English is my father tongue. A father tongue is a foreign language, therefore English is a foreign language not a mother tongue.
Brand's poetry and essays conclude this remarkable anthology. With her essay "Bread Out of Stone," we land firmly in the middle of all the events that feed and create Brand's rage: police shootings of Black men and one Black woman, and the massacre of 14 women in Montreal, for example. Philip and Harris are angry too, but their responses are more controlled. Brand doesn't care. She takes direct aim at Canadian society and uses language, with effect, to accuse white Canada of racism against Black people, and of "pathological hate for Native people." You can feel her tension when she remembers "a white woman asking me how do you decide which to be -- Black or a woman -- and when. As if she didn't have to decide which to be."
It is easy to dismiss Brand's use of language, her rage, and what I call her passion as extreme. Brand is angry, there's no question about that. But it is far more courageous to examine this essay and her previous works included here, and recognize the source of that rage. It doesn't arise from nowhere. Its roots are firmly planted in Canada.
The strength of Grammar of Dissent is the fine poetry and prose it features. In The Other Woman: Women of Colour in Contemporary Canadian Literature, the reader is taken straight to the writers themselves. This anthology, edited by the Toronto writer Makeda Silvera, is a series of essays by and interviews with selected writers of colour. Most of the interviews are conducted by Silvera, except when Karlyn Koh talks to Joy Kogawa, Elaine Savory interviews Ramabai Espinet, and C. Allyson Lee talks to Sky Lee. Also included are essays that examine writing from a personal or abstract point of view, such as Uma Parameswaran's review of South Asian Canadian women's writing or Car-men Rodriguez's piece, "I live in a language that's not mine."

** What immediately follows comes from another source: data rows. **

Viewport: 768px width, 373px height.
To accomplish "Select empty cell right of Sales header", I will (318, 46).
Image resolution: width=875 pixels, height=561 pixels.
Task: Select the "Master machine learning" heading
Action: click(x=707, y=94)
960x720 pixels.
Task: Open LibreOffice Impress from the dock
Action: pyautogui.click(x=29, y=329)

But the high points in this anthology are the interviews. We learn first hand from each author about her upbringing, formative influences, and writing process. Because the diversity is considerable, their experiences are wide-ranging. One of the interviewees is ahdri zhina mandiela, who has published two books of poetry, Speshal Riqwes and dark diaspora. Mandiela's poetry has been defined as dub poetry, but in her interview with Silvera she rejects labelling her work:
I don't even care to define, label, the poetry I create. My work plays with one foot firmly placed in this centre, my arms and second leg reach out to harness the images in my head, just in the groove.
The Other Woman and Grammar of Dissent signal very clearly that the present and future of Canadian writing comes in many colours, and from a diversity of experiences. These anthologies are strong, troubled, and optimistic. And definitely political.